Basic Troubleshooting

The following lists some of the most basic problems you can encounter during application development and gives suggestions for troubleshooting:

Controlling Compiler Diagnostic Warning and Error Messages

You can use compiler options to control the diagnostic messages issued by the compiler. For example, the -WB compiler option turns compile time bounds errors into warnings. The -warn keyword option controls warnings issued by the compiler. It supports a wide range of values. Some of these are as follows:

[no]alignments -- Determines whether warnings occur for data that is not naturally aligned.

[no]declarations -- Determines whether warnings occur for any undeclared symbols.

[no]errors -- Determines whether warnings are changed to errors.  

[no]general -- Determines whether warning messages and informational messages are issued by the compiler.

[no]interfaces -- Determines whether warnings about the interfaces for all called SUBROUTINEs and invoked FUNCTIONs are issued by the compiler.

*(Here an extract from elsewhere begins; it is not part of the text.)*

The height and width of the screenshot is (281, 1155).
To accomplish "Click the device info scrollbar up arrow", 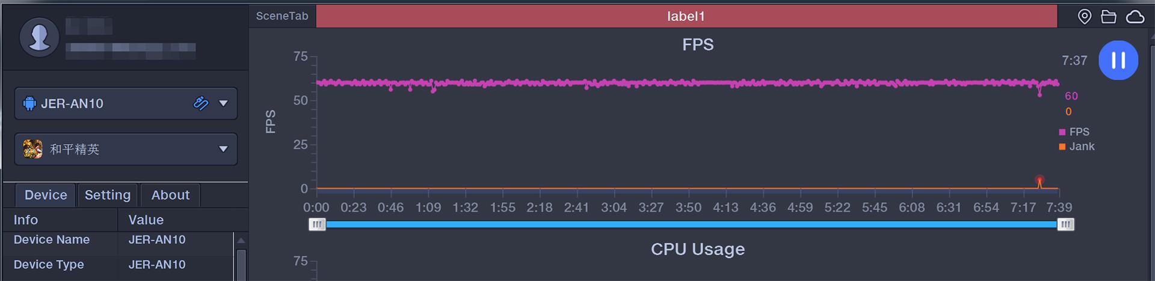I will click(x=241, y=240).
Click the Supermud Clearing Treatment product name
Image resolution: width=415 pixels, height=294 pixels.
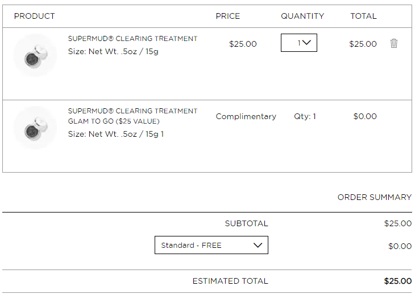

[no]stderrors -- Determines whether warnings about Fortran standard violations are changed to errors.  

[no]truncated_source -- Determines whether warnings occur when source exceeds the maximum column width in fixed-format files.

For more information, see the -warn keyword compiler option.

You can perform compile-time procedure interface checking between routines with no explicit interfaces present. To do this, generate a module containing the interface for each compiled routine (using the -gen-interfaces option) and check implicit interfaces (using the -warn interfaces option.)